Cette année, le magnifique bandeau auréolant le prix Pulitzer se retrouve sur un ouvrage publié par les éditions de l’Olivier. Avec celui-ci, on se retrouve forcément tenter de le lire quand on sait que les précédents lauréats concernaient de formidables bouquins. Percival Everett, avec James, ne déroge pas à la règle des bons choix de ce prix qui, au final, sont de superbes découvertes pour les lecteurs.

Perceval Everett que je ne connaissais pas avant d’avoir son dernier livre entre les mains est pourtant l’auteur d’une vingtaine de romans et de plusieurs recueils de nouvelles, de poésie et d’essais. Son ouvrage, James, a connu un immense succès dans le monde entier et le voilà maintenant disponible chez nous, grâce aux éditions de l’Olivier.

"Ces gamins blancs, Huck et Tom, m’observaient. Ils imaginaient toujours des jeux dans lesquels j’étais soit le méchant soit une proie, mais à coup sûr leur jouet. [...] On gagne toujours à donner aux Blancs ce qu’ils veulent". C’est par ces mots que débute le début de l’ouvrage.

On connaît tous Les aventures d’Huckleberry Finn, l’ouvrage bien sûr de Mark Twain ou au travers de la série animée Tom Sawyer. Avec cet ouvrage, Percival Everett décide donc de s’emparer des aventures d’Huckleberry Finn en les racontant du point de vue de l’esclave noir (un certain James) qui l’accompagne dans sa fuite.

Qui est James ? Le jeune esclave illettré qui a fui la plantation ? Ou cet homme cultivé et plein d’humour qui se joue des Blancs ? Percival Everett transforme le personnage de Jim créé par Mark Twain, dans son roman Huckleberry Finn, en un héros inoubliable.

James prétend souvent ne rien savoir, ne rien comprendre ; en réalité, il maîtrise la langue et la pensée comme personne. Ce grand roman d’aventures, porté par les flots tourmentés du Mississippi, pose un regard incisif entièrement neuf sur la question du racisme.

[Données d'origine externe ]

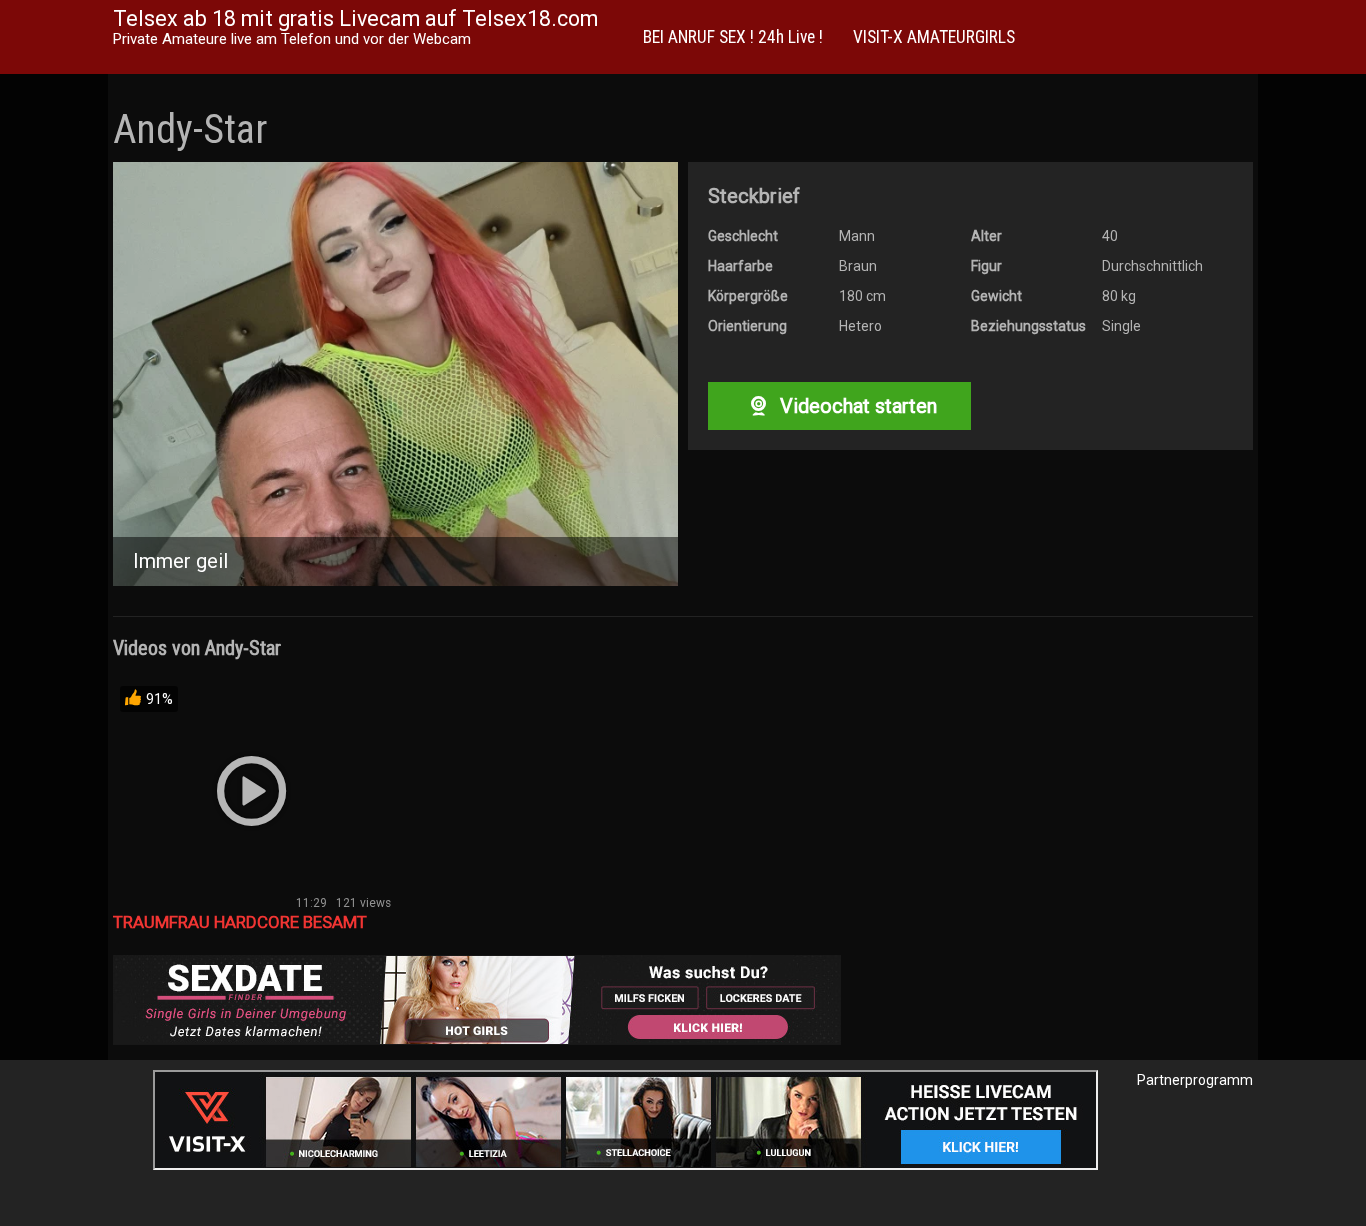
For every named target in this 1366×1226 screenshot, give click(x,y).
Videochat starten (856, 406)
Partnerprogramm (1195, 1080)
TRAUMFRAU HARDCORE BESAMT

Mais James est surtout l’histoire déchirante d’un homme qui tente de choisir son destin.

C’est aussi un ouvrage écrit un siècle et demi après celui de Mark Twain, avec donc l’ajustement temporel que peut proposer la littérature, corrigeant les lieux communs concernant les esclaves qui ont perduré pendant très longtemps disparaissant au fil des recherches et analyses historiques faites sur l’esclavagisme.

Dans son ouvrage, James voue une passion à la lecture et l’écriture, ce qui n’empêchent pas les esclaves d’avoir leur propre langage entre eux pour laisser croire qu’ils demeurent peu éduqués et peu intelligents. A cette époque, la connaissance est un signe de pouvoir (ce qui l’est moins aujourd’hui tant on peut voir dans certains qui nous dirigent le peu de culture générale). Le langage apparaît ici autant comme un espace de liberté mais aussi comme une forme de résistance.

James est sûrement l’un des romans qu’il ne faut pas rater lors de cette rentrée littéraire tant il nous offre la possibilité de renverser nos connaissances sur l’histoire de l’esclavagisme. Il parvient à bien montrer la cruauté des esclavagistes blancs autant que leur stupidité. Sans tomber dans une forme de manichéisme inversée, Percival Everett manie avec brio la nuance pour bien expliquer les mécanismes du racisme, l’esclavagisme et les sentiments qui se dégagent du côté des oppresseurs et des opprimés.

C’est donc un livre exceptionnel que nous propose l’auteur, dans lequel l’ennui n’arrive jamais, touchant et drôle à la fois, autour de ce duo magnifique. Il nous permet aussi d’avoir de superbes descriptions de l’Amérique, de ses magnifiques paysages superbement décrits. Et c’est enfin un ouvrage d’une rare intelligence qui nous fait réfléchir sur le racisme, toujours au cœur de notre actualité, avec l’espoir que son éradication un jour ne pourra se faire que s’il est parfaitement analysé et décortiqué. Chapeau bas Monsieur Everett pour cet ouvrage incroyable qui mérite amplement le prix Pulitzer.